Start of Block

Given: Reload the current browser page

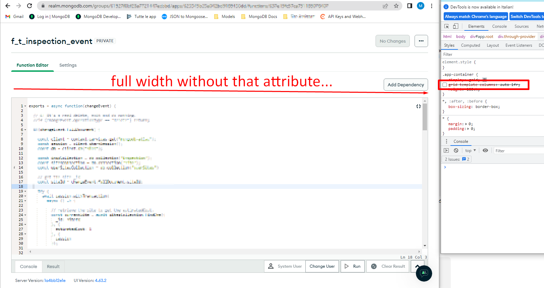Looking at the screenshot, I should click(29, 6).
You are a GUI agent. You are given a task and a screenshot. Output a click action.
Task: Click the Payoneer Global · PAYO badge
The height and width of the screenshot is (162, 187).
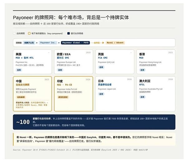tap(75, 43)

End of Block
Start of Block

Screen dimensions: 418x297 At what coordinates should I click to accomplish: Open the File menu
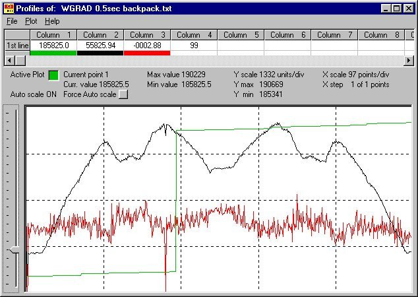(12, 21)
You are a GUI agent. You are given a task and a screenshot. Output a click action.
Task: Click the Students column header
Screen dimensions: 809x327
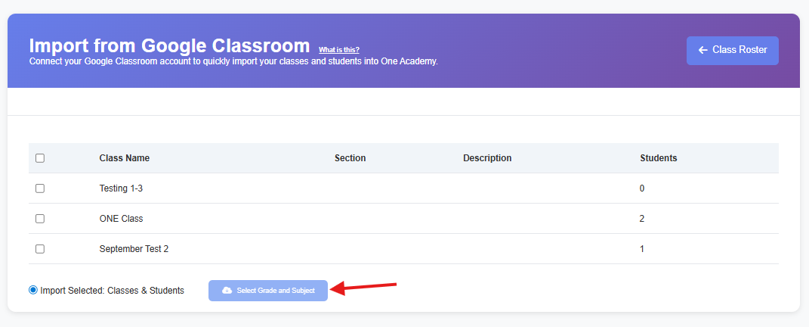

End of Block
Start of Block

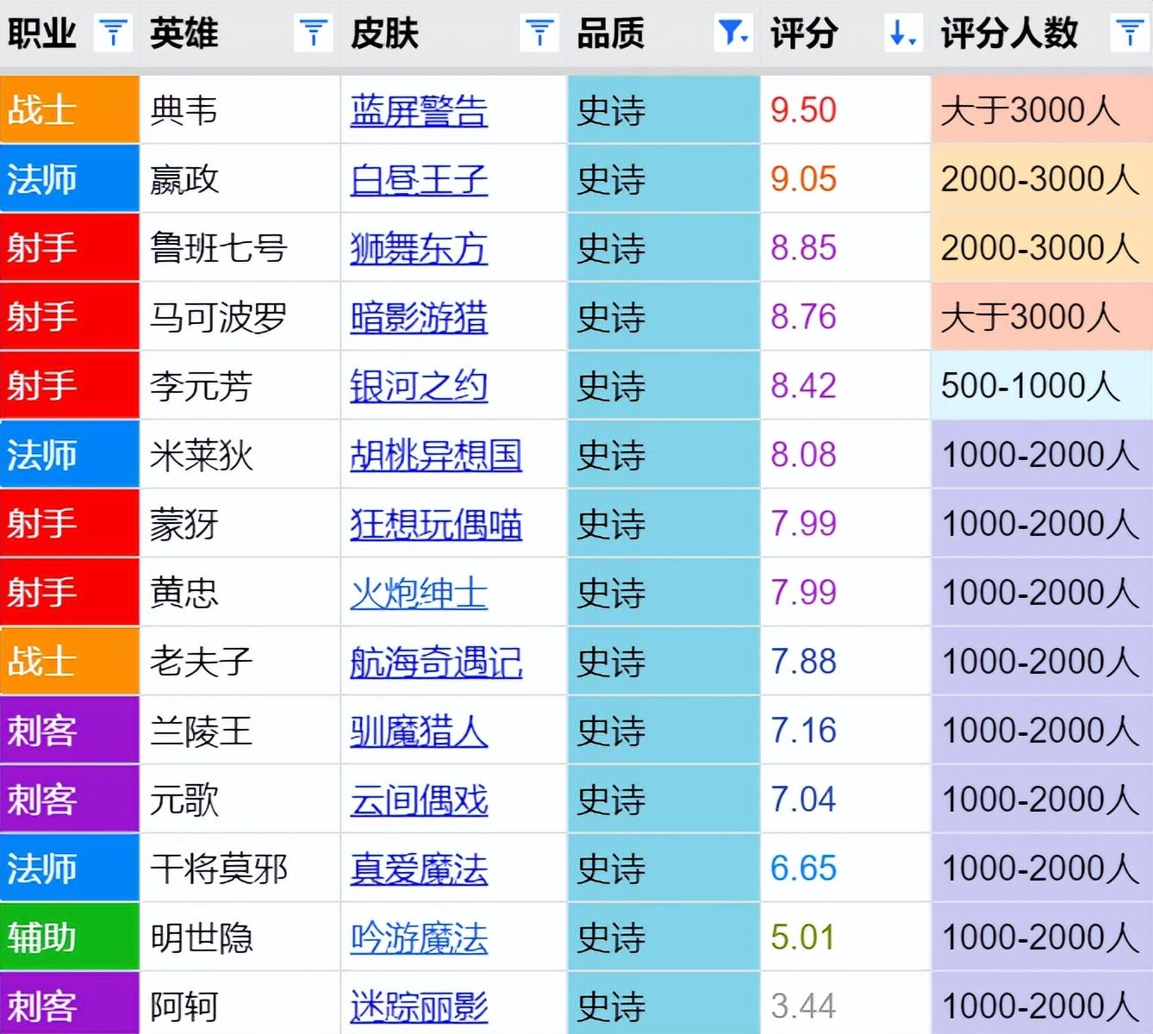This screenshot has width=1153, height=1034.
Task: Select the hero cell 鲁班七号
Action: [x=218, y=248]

End of Block

## What you need to do
Write down exactly what the lines above say, from the line holding "Screen dimensions: 418x297" through the line holding "Screen dimensions: 809x327", and nothing more. Do not copy the pictures.

## Exercise output
Screen dimensions: 418x297 At what coordinates should I click to accomplish: Open the File menu
(12, 21)
You are a GUI agent. You are given a task and a screenshot. Output a click action.
Task: Click the Students column header
Screen dimensions: 809x327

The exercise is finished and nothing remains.